Part 1 of this article, published last month, addressed the contractor’s obligations under TINA, including the definition of cost or pricing data, the circumstances under which the contractor must disclose such data, and the adequacy of the contractor’s disclosure.[3] Part 2 of the article, set forth below, focuses on the Government’s remedies for alleged violations of TINA, including the elements of a defective pricing claim, the availability of certain defenses, and the calculation of damages and offsets.

Elements of a Defective Pricing Claim

There are five essential elements of a defective pricing claim. The Government has the burden to prove each element by a preponderance of the evidence.

First, the Government must establish the information at issue is “cost or pricing data” within the meaning of TINA.[4] We addressed this element in Part 1.

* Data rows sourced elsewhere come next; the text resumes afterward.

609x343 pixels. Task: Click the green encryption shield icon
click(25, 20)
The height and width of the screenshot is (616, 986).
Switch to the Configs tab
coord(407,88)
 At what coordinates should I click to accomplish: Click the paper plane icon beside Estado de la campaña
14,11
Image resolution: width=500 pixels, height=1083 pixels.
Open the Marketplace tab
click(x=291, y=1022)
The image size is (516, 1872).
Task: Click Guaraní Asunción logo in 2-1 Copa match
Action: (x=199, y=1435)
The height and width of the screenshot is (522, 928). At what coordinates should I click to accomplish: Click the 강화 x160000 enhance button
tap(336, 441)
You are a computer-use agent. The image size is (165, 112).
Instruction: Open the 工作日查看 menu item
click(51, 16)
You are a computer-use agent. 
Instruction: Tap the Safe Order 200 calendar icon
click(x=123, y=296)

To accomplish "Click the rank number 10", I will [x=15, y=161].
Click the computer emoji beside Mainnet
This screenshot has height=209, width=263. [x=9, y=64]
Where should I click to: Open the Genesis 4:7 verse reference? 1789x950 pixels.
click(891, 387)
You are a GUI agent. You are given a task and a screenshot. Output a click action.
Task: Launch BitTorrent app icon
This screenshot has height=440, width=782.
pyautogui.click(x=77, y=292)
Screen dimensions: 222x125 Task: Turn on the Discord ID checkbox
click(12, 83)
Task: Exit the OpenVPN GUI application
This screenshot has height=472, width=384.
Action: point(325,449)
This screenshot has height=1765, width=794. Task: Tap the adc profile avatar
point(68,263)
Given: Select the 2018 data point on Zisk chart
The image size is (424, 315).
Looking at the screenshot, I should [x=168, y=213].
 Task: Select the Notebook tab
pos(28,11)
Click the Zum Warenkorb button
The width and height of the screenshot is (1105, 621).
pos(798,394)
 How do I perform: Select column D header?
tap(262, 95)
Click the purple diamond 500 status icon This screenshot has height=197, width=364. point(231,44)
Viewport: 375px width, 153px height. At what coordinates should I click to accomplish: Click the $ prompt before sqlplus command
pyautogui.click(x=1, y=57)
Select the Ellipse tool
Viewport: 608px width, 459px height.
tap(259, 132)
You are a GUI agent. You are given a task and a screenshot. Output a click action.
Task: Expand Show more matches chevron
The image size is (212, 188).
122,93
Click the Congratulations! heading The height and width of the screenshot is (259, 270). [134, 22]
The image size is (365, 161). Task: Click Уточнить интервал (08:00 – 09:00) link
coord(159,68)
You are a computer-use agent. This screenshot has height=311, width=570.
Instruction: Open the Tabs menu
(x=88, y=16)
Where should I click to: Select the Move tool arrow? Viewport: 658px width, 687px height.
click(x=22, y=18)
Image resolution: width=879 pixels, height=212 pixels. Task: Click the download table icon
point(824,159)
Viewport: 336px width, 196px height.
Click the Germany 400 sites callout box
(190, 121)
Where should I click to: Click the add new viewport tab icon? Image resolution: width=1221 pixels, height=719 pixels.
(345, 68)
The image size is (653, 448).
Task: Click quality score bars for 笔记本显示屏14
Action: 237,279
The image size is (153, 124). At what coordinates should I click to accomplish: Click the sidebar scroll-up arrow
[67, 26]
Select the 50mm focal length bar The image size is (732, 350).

Second, the Government must prove that more accurate, complete, or current cost or pricing data were reasonably available to the contractor as of the relevant date.[5] The “reasonably available” standard is less forgiving than the phrase suggests. Cost or pricing data may be considered “reasonably available” even where the Government establishes an extraordinarily short and arguably unreasonable deadline for proposal submission.[6] Cost or pricing data further may be considered reasonably available to the contractor even if it was not known to the contractor’s negotiators.[7] Unreasonable lag time between availability of the data and transmission to the contractor’s negotiators is generally not a defense.[8] In addition, a contractor must update its certified cost or pricing data between proposal submission and the relevant date.[9]

Third, the Government must prove the data were not submitted or meaningfully disclosed to the Contracting Officer or authorized representative. We addressed this element in Part 1. 

Fourth, while the Government must prove it relied on the defective cost or pricing data, . 5here is a rebuttable presumption that the Government relied on data.[10] A contractor can rebut the presumption by showing that the Government never reviewed the defective data,[11] or that the Government relied on other data, such as its own independent estimate, instead of the contractor’s data.[12] 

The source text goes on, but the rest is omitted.